Stored data entries:
[Start of Attachment]
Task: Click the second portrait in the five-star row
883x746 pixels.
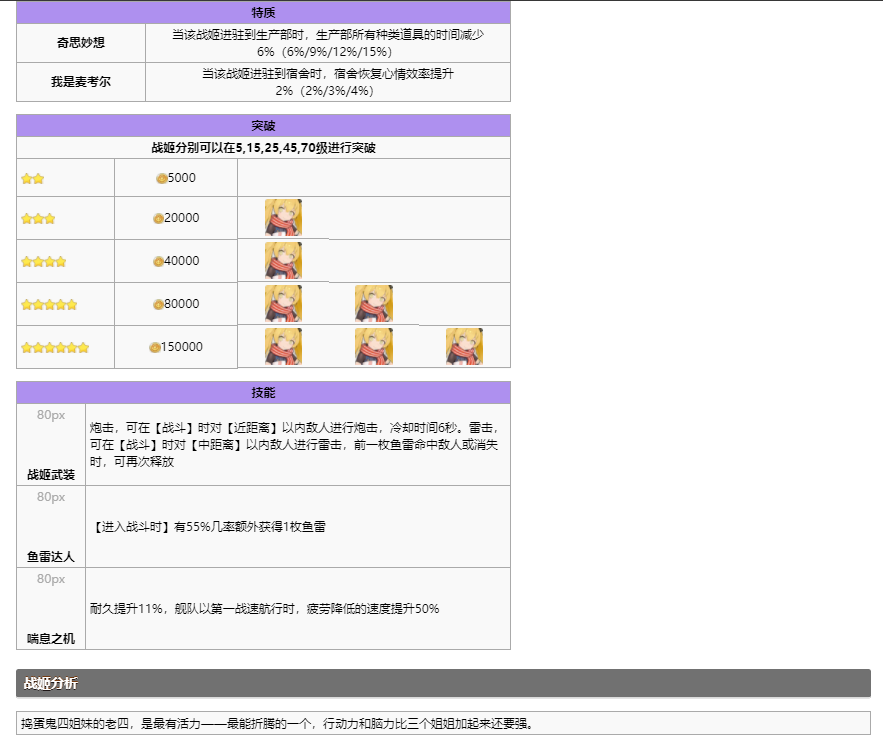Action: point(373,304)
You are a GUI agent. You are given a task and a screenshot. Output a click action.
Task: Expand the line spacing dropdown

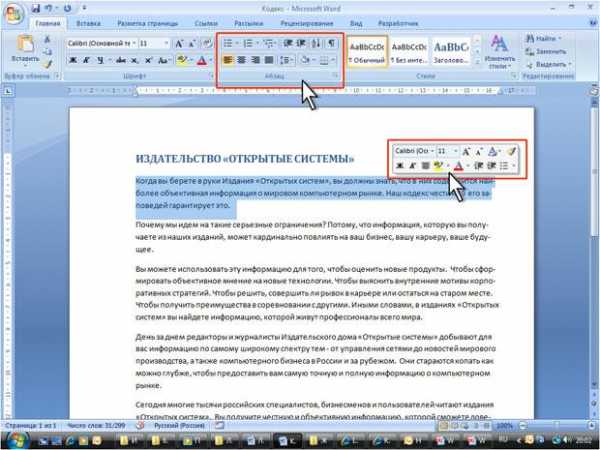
[End of Attachment]
Aim of the task ::
Omit the pictures, then copy out all the data exactly as it stands.

Task result ::
Task: Click the second portrait in the five-star row
883x746 pixels.
Action: point(373,304)
You are a GUI agent. You are given a task and a screenshot. Output a click action.
Task: Expand the line spacing dropdown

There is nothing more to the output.